**Article:**
Right now, the Pentium 4 3.2GHz doesn’t look like much of a value. Ok, that’s a bit of an understatement. Preliminary listings at online vendors currently show the P4 3.2GHz somewhere north of $700. When I first saw that price, something pulmonary went wrong for a split second there. By contrast, the Pentium 4 3.0GHz is hovering around $400, and the Athlon XP 3200+ show up at about $440. I’ll let you decide whether having the absolute fastest chip available is worth paying the premium.

I also reserve the right to mock you for paying $300 for an extra 200MHz.

Those prices indicate a bit of trouble for AMD. The Pentium 4 2.8GHz generally matches or outperforms the Athlon XP 3200+, and the P4 2.8GHz is selling for around $275, or over $160 less than the 3200+. Unless AMD recognizes that its ratings system has been blown up by advances in Pentium 4 clock-for-clock performance and lowers prices accordingly, the question for many PC enthusiasts may no longer be whether to buy an Intel or AMD, but simply which Pentium 4 chip to buy.

Comments closed
    • Anonymous
    • 16 years ago

    The only diffrents Prescott from Northwood C —-> is larger L1 + L2 K memory, 13 more instructions and NetBrust Tech.

    So, I think Prescott 3.4GHz will match 3.8GHz Northwood C if existed.

    • Anonymous
    • 16 years ago

    We are reviewing the fastest CPU from Intel and AMD. If you are interested in PPV, you can write another article. I’ll be the first one to review it.

    • atidriverssuck
    • 16 years ago

    nice for the stinking rich. Athlon XP 2500+ for the real world.

**Stored data:**
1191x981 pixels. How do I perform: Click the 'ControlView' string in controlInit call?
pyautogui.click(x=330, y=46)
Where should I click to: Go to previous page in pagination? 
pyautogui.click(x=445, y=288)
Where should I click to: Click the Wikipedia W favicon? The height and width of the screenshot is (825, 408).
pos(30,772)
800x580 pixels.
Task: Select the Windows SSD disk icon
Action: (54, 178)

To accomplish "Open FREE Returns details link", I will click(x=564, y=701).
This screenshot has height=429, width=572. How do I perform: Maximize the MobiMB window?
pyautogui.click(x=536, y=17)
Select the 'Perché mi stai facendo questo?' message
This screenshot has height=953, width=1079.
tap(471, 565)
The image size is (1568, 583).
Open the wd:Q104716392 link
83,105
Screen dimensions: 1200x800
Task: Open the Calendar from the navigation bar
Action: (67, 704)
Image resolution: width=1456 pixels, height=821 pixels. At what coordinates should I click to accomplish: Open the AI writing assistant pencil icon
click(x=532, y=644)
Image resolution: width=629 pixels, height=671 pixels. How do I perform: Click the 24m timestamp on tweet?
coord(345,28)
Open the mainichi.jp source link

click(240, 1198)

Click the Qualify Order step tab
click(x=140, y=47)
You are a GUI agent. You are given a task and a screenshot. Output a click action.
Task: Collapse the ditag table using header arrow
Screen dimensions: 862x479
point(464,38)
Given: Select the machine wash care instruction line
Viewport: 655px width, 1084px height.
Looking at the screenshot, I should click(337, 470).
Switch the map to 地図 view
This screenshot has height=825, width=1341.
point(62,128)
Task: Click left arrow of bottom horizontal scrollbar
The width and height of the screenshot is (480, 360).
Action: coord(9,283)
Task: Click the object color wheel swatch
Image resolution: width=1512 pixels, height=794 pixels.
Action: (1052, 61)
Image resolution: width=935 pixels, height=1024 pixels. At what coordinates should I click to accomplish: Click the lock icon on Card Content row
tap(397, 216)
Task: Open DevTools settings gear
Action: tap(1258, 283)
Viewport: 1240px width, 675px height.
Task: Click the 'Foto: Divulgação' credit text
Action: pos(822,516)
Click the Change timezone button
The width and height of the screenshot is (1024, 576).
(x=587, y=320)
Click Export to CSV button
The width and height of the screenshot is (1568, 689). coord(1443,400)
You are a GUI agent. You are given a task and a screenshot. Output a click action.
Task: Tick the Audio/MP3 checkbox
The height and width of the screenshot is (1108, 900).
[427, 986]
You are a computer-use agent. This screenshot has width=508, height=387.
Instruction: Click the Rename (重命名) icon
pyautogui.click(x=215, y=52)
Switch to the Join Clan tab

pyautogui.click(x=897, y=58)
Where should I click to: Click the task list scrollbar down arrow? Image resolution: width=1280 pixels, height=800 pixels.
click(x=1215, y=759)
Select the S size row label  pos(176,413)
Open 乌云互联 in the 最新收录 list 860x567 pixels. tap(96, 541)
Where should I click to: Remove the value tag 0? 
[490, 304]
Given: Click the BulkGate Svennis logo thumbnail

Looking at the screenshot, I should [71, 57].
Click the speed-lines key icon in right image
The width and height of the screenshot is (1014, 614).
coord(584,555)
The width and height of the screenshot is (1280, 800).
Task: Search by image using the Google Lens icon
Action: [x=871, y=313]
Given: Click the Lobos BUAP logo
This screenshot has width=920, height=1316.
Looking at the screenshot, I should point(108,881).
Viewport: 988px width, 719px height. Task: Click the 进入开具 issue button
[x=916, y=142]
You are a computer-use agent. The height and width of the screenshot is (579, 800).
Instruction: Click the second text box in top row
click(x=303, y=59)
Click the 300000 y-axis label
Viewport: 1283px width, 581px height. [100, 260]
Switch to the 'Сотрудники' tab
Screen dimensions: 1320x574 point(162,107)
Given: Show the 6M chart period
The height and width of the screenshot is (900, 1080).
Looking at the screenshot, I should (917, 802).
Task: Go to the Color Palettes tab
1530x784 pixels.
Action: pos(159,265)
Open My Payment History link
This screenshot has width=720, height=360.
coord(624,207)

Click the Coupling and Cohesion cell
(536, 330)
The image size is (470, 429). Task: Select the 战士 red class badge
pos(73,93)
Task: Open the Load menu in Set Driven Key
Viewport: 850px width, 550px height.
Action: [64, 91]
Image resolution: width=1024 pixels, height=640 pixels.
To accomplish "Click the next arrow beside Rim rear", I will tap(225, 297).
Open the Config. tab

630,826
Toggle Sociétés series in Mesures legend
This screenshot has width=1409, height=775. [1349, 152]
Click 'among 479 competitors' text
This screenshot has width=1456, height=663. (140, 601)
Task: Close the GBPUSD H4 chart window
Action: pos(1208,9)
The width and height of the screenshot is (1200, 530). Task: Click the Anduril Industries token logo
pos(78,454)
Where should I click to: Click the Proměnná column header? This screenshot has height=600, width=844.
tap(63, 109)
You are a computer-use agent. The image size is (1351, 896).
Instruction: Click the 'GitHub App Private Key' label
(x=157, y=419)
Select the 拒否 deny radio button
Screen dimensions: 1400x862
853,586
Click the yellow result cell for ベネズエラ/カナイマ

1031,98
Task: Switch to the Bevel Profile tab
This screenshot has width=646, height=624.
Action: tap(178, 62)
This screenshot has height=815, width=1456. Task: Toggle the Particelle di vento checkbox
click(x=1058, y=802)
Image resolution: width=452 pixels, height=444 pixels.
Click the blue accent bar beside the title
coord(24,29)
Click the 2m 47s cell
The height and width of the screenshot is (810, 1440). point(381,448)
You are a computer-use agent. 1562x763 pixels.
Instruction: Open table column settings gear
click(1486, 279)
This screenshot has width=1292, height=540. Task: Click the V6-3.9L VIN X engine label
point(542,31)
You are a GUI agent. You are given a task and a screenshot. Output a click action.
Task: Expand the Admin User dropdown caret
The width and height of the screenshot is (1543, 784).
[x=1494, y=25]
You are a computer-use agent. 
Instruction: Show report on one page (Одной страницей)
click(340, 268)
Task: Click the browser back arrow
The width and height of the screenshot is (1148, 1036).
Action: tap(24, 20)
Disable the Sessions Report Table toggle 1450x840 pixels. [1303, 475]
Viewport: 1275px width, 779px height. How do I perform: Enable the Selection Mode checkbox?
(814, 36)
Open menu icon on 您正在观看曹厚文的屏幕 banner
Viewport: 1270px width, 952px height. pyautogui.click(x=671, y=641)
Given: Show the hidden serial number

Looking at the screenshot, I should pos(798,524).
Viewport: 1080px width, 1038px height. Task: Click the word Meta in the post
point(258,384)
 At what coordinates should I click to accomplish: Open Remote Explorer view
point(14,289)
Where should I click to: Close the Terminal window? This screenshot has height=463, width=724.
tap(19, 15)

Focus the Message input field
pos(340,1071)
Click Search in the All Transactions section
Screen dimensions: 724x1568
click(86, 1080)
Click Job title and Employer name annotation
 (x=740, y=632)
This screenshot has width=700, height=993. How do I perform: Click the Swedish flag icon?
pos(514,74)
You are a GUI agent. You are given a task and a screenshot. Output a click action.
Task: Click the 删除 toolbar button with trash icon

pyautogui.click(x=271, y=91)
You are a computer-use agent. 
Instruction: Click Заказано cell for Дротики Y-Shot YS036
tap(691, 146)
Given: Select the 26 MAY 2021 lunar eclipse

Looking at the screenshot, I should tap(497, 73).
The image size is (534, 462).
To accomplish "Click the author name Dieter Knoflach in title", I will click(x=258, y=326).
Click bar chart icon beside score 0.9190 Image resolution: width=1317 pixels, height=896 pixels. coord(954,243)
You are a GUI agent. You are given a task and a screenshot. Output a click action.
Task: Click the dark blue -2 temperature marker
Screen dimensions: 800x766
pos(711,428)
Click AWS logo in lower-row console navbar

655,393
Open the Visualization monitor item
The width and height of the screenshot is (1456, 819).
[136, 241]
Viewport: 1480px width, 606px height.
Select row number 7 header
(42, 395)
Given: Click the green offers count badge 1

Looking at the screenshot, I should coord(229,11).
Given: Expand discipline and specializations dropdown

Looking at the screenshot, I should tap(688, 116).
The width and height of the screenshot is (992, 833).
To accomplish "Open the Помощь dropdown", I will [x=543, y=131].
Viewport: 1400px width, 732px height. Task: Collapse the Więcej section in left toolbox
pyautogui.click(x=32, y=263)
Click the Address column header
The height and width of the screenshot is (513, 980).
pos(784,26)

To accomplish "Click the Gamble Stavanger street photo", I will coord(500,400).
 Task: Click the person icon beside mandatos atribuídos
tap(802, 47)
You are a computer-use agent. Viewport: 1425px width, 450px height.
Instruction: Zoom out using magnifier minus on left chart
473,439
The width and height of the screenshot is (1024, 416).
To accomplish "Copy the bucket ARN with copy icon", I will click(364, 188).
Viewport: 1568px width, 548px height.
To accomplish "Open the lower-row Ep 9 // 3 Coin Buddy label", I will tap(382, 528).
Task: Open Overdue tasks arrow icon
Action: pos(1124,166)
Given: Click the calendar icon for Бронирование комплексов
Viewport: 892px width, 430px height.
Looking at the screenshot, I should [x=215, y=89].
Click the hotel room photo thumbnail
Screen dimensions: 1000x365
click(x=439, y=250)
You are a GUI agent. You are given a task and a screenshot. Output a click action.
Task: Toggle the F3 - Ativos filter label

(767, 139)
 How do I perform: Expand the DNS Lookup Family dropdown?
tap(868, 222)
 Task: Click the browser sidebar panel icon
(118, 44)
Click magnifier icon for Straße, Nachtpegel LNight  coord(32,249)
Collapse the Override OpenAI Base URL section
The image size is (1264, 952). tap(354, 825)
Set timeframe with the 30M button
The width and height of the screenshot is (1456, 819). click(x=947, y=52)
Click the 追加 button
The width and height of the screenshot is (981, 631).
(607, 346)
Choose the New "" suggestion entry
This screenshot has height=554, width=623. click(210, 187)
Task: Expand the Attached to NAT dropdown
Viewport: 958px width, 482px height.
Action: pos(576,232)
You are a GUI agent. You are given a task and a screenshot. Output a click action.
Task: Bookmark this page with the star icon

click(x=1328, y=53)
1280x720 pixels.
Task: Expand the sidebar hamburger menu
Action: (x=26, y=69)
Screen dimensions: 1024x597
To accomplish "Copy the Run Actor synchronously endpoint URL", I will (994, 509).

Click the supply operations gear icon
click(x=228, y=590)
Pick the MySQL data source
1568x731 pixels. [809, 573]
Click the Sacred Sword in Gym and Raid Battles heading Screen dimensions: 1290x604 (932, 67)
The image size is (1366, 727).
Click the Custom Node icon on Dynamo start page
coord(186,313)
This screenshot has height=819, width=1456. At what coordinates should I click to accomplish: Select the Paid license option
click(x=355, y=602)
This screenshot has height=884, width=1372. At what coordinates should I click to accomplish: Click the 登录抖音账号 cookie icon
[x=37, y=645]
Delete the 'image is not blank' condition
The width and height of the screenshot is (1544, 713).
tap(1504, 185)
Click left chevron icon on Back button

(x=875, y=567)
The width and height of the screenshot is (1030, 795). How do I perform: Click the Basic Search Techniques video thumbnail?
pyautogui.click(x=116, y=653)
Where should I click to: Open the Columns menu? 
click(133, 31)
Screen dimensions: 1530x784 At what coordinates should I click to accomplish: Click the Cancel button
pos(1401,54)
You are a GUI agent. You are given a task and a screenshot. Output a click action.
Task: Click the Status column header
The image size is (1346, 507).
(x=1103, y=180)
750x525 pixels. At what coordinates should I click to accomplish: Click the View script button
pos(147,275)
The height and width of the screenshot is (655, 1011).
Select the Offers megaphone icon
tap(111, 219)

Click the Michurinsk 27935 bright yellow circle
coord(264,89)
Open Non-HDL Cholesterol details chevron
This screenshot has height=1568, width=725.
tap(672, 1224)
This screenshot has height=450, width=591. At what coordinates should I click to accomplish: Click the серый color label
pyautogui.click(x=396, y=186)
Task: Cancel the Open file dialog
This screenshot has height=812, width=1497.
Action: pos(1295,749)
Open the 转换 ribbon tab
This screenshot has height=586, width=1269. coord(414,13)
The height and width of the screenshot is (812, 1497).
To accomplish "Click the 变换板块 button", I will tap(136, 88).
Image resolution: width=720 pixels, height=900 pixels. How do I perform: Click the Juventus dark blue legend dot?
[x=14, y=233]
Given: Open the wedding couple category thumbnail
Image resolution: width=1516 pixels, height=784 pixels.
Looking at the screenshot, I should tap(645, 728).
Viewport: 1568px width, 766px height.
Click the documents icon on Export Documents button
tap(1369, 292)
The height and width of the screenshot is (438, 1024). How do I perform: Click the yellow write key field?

**The exercise:** Reproduce word for word the stretch of the Pentium 4 pricing article above, starting with "Those prices indicate" and going on through "chip to buy.".

**Response to this exercise:**
Those prices indicate a bit of trouble for AMD. The Pentium 4 2.8GHz generally matches or outperforms the Athlon XP 3200+, and the P4 2.8GHz is selling for around $275, or over $160 less than the 3200+. Unless AMD recognizes that its ratings system has been blown up by advances in Pentium 4 clock-for-clock performance and lowers prices accordingly, the question for many PC enthusiasts may no longer be whether to buy an Intel or AMD, but simply which Pentium 4 chip to buy.